We overexert ourselves. We strain and we ignore the messages our bodies send to us to the detriment of our health. Moshe Feldenkrais understood this.
We live in a culture that prizes the ability to grin through the pain. Our heroes are those who can put mind over matter to accomplish something despite any harm that may come their way. This is an admirable trait to have, but is it completely necessary?
Even in our everyday movements, we are told to fight through the pain, not only to ignore any pain that we feel as we walk or sit at our desks but to enjoy it because we need to keep going if we want to move up in life. No pain, no gain.
But there is another way.
I am reminded of what Moshe Feldenkrais wrote in his book The Potent Self:
“From early childhood, we are taught to strain ourselves. Parents and teachers seem to receive sadistic satisfaction from compelling children to make an effort. If the child can do what is demanded of him with no apparent forcing of himself they will put him in a more advanced class or add something to his duty just to make sure that the poor thing learns “what life really means.” That is, trying to do what one need not do in itself, but simply in order to be better than the rest, and one is not supposed to be satisfied unless one really feels the strain of pushing to the limits.”

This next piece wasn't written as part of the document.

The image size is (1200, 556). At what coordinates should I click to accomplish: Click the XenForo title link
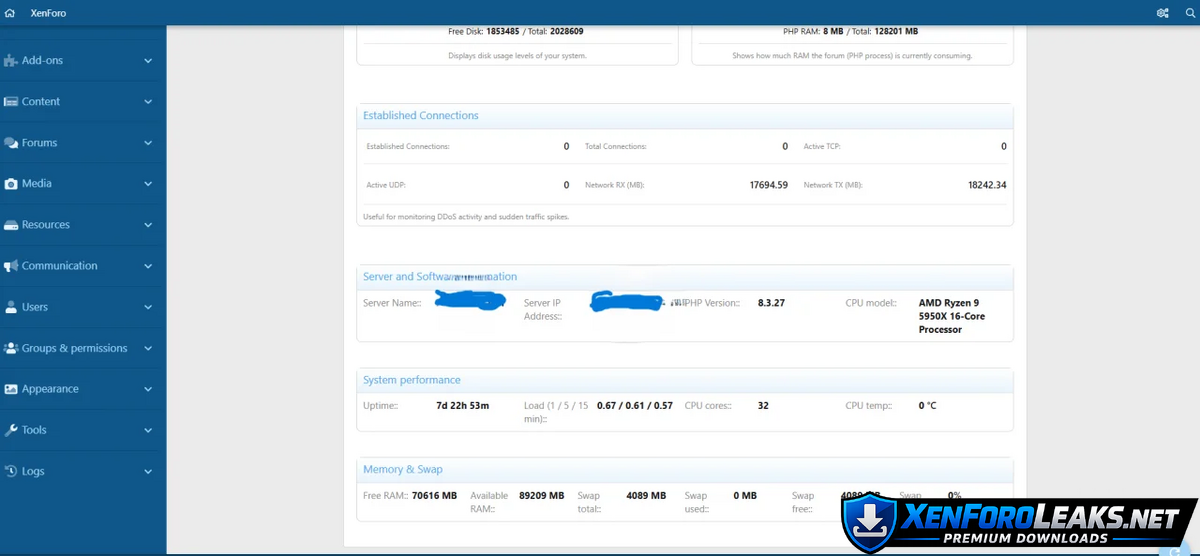click(48, 13)
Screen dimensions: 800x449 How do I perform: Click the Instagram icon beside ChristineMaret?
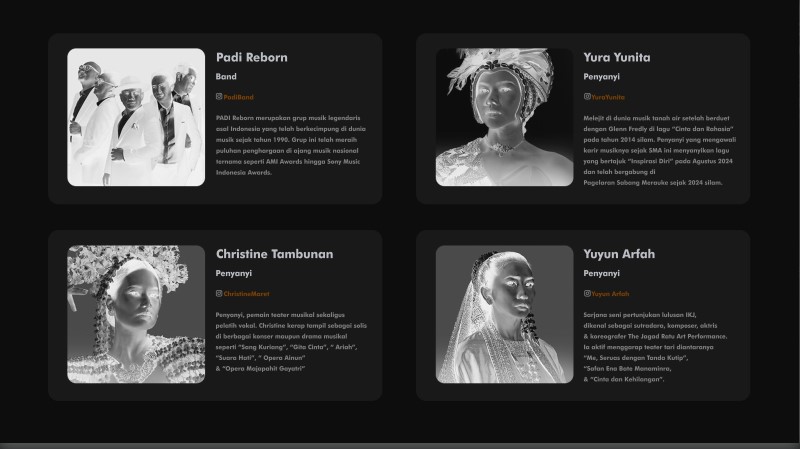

We are all teachers and we are all children. What we ignore in ourselves, we pass on to the next generation.
My Experience with the Method of Moshe Feldenkrais
There is another way to approach life. As a Feldenkrais practitioner, I have learned that people need to unlearn what they have learned about movement. The people I have worked with over the years have forgotten the concept of ease in movement. Before I learned about the Feldenkrais Method, I had forgotten about ease.
The Feldenkrais Method taught me (or reminded me) that awareness of the body’s efficiencies is necessary for a pain-free existence. When I was 12, I suffered a traumatic ankle injury that ruptured the main ligaments connecting the foot and the shin bone. Though I “healed” and could walk after recovery, my young adulthood was plagued with pain, not in the ankle itself but in my back. I could not stand for more than 10 minutes or walk more than half a mile without back pain.
My pain made me thirsty for knowledge. Yet after two undergraduate degrees and a Master’s degree in physical education and physical therapy—not to mention thousands of hours of postgrad training in orthopedic and manual medicine—I could not find relief from my pain.
When I encountered the work of Moshe Feldenkrais, my world was turned upside down. During my first class, I was lying on my back. The familiar sense of “unlevelness” in my pelvis and back was there. The practitioner instructed me to lie on my stomach and do some unusual ankle and leg movements. Then I returned to lying on my back.
That moment is ingrained in my memory. The pain was gone! Twenty-five years of pain, just vanished!
This is the value of the Feldenkrais Method that I now teach to my students. It forever changed my life, and now I dedicate my life to helping others achieve the same freedom from pain.